The SAVE Plan Update: What's New and What's Next
The Saving on a Valuable Education (SAVE) Plan is already making waves in the student loan landscape, and even more changes are on the horizon. Here’s what you need to know about what’s already been implemented and what’s coming in 2024.
The SAVE Plan: Current Status
Implemented last summer, the SAVE Plan is an income-driven repayment (IDR) plan with a few added benefits that aim to lower payments for many borrowers (Source: studentaid.gov). The SAVE Plan serves as a replacement for the Revised Pay As You Earn (REPAYE) Plan.
Under the SAVE Plan, borrowers’ monthly payments are calculated based on income and family size. For example, a borrower making $32,800 per year or less (roughly $15 dollars per hour) would have a $0 monthly payment (Source: studentaid.gov). Borrowers who make more should still save at least $1,000 annually compared to what they would have paid under the REPAYE Plan.
Currently, several elements of the SAVE Plan are in effect.
- Lower monthly payments. The SAVE plan uses 225% of the Federal Poverty Level (FPL) based on family size and state of residence to determine a borrower’s discretionary income (Source: fsapartners.ed.gov). This is an increase over the previous 150% limit under REPAYE, resulting in lower monthly payments for borrowers.
- Automatic transition. Borrowers who were already enrolled in REPAYE automatically began receiving the benefits of the SAVE Plan without having to take action.
- No surprise interest. Interest not covered by monthly payments is forgiven, protecting borrowers from ballooning balances.

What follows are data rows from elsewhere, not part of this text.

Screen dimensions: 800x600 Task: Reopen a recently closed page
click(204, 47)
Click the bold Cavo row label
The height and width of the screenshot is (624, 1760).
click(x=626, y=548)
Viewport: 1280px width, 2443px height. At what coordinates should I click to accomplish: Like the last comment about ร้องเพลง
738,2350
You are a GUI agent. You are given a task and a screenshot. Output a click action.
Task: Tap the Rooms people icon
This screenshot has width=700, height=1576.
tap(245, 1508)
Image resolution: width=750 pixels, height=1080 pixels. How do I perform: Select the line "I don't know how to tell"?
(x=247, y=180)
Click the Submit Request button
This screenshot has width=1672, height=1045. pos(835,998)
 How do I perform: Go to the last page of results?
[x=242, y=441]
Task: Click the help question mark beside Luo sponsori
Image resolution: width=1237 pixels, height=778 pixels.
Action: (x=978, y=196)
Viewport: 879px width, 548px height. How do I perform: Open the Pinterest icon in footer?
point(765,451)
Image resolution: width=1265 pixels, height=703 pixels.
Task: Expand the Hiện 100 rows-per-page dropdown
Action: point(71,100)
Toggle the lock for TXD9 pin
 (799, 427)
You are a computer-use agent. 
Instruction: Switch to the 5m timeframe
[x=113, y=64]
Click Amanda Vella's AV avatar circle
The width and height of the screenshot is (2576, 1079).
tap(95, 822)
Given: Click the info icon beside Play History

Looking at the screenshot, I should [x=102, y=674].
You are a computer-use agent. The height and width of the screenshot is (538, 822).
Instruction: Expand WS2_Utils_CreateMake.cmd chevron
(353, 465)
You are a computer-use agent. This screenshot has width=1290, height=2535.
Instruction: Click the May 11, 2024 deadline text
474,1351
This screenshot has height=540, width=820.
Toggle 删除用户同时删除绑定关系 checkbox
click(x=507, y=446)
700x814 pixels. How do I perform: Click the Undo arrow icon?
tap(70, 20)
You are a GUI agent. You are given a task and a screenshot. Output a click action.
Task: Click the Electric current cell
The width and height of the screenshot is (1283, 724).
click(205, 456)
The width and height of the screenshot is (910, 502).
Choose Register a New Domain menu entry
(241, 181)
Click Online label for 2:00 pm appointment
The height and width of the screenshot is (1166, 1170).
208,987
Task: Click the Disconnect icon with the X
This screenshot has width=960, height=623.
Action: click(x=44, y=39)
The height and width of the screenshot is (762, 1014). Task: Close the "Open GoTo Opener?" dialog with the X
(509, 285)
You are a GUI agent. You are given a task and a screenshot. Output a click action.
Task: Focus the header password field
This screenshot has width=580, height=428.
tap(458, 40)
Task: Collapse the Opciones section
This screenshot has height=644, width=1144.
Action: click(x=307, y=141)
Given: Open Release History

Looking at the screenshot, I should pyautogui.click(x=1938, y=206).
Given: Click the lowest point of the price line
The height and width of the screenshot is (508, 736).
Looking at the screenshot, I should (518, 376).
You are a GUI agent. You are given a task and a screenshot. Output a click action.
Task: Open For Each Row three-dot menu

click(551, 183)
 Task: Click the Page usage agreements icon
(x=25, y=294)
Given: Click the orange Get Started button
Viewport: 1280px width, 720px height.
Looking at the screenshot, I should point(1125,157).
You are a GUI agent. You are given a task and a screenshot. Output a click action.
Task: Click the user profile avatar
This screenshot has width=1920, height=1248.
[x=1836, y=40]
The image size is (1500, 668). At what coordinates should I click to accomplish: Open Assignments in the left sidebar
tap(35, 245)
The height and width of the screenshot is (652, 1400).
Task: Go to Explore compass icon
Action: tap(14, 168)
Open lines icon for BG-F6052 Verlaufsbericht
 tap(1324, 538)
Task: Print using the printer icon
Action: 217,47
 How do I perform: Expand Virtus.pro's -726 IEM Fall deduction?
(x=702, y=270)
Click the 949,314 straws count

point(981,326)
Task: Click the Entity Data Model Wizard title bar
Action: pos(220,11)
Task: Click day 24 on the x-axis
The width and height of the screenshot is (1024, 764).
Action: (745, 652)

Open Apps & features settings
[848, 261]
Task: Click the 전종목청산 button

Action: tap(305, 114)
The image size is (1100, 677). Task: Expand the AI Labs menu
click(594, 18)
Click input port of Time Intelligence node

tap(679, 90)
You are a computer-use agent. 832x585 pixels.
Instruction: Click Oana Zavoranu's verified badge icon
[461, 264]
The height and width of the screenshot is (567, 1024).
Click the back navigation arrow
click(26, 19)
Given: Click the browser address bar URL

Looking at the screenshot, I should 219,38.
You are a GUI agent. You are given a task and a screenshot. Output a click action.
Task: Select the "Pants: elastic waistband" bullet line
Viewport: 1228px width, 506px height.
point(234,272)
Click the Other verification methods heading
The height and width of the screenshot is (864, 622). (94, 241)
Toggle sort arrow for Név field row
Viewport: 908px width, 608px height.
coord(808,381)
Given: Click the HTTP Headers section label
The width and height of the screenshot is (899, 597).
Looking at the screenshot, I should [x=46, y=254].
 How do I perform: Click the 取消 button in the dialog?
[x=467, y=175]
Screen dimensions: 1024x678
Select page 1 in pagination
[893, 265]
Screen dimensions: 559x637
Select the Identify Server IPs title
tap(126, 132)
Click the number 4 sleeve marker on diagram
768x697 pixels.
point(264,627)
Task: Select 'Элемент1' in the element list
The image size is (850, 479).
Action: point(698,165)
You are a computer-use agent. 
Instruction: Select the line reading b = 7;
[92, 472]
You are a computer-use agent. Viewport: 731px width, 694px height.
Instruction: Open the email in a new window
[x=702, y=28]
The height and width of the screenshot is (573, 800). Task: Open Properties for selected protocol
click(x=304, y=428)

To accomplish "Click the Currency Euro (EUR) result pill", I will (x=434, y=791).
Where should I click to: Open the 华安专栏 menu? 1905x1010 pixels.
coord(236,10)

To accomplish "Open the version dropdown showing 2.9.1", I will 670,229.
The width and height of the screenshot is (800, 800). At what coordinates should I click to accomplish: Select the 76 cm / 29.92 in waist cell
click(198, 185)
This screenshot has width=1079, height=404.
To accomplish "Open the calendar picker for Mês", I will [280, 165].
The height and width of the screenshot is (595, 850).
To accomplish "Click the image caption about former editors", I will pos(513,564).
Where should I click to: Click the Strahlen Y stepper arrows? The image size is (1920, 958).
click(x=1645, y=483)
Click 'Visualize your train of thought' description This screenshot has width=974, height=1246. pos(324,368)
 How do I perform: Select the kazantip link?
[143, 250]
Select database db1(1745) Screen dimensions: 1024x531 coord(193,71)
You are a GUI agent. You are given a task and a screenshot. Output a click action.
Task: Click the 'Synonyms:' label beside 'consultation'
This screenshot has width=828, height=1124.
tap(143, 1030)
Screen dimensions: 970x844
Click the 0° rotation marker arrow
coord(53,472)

- Excluded spousal income. Borrowers can exclude their spouses’ income when filing taxes separately. This is a change from REPAYE, which counted spousal income no matter what.
What’s Next
Several changes are planned for the SAVE Plan in 2024.
January 2024
The U.S. Department of Education (ED) announced that beginning in February 2024, the SAVE Plan will give borrowers who originally borrowed $12,000 or less forgiveness after as few as 10 years of monthly repayments (Source: ed.gov). For every $1,000 over the $12,000 balance threshold, an additional year is added to the monthly payment requirement. The maximum repayment will still be capped at 20 years for those with only undergraduate loans and 25 years for those with graduate school loans.
July 2024
This summer, additional updates to the SAVE Plan will take effect (Source: studentaid.gov).
- Undergraduate loan relief. Payments on undergraduate loans will drop to 5% of discretionary income instead of the current 10%. Borrowers who have undergraduate and graduate loans will pay a weighted average between 5% and 10% of their income based on the original principal amount they borrowed.
- Consolidation without reset. Consolidation will no longer erase progress towards forgiveness, offering borrowers greater repayment flexibility without penalty.
- Automatic deferment/forbearance credit. Qualifying periods of deferment and forbearance will automatically count towards forgiveness, simplifying the process.
- Auto-enrollment for delinquent borrowers. Borrowers who are 75 days delinquent or more will be automatically enrolled in an IDR plan, ensuring access to affordable repayment options.
Loan Forgiveness
With the SAVE Plan putting loan forgiveness in the spotlight once again, many borrowers are confused about who actually qualifies for forgiveness. These are some of the programs that may require clarification for borrowers.
One-Time Payment Count Adjustments
A one-time payment count adjustment is underway for 3.6 million Direct Loan Program borrowers. With this adjustment, these borrowers will receive at least three years of credit toward loan forgiveness, with many having their loans forgiven automatically (Source: studentaid.gov). The adjustment is automatically applied to all Direct loans and Federal Family Education Loan Program loans managed by ED at the time of the adjustment. ED expects to complete these adjustments by July 1, 2024.
Borrower Defense to Repay
Borrower defense to repayment (BDR) is a legal ground for discharging federal Direct loans (Source: studentaid.gov). Under the law, borrowers may claim defense to repayment if their school engaged in certain misconduct related to the making of a federal loan or the educational services it provided, causing harm warranting a full discharge of borrowers’ applicable federal Direct loans. With some big-name schools making headlines and millions of dollars in student loans forgiven under BDR, many borrowers don’t realize that BDR only applies for borrowers who attended certain institutions.
Public Service Loan Forgiveness
It’s currently estimated that roughly one in four Americans work for a qualifying Public Service Loan Forgiveness (PSLF) employer, making this particular forgiveness program a possibility for many borrowers. However, issues at the program’s start initially caused many people who applied to be rejected. To rectify those issues, ED implemented a one-time PSLF waiver, giving people credit for periods of repayment that normally wouldn’t count (e.g., wrong repayment plan, late payments, certain periods of deferment, etc.). While that waiver expired in October 2022, the one-time payment count adjustments are accomplishing something very similar, helping more people continue to see forgiveness under PSLF. Even without waivers and adjustments, many people will be able to get their loans forgiven after 10 years of qualifying employment.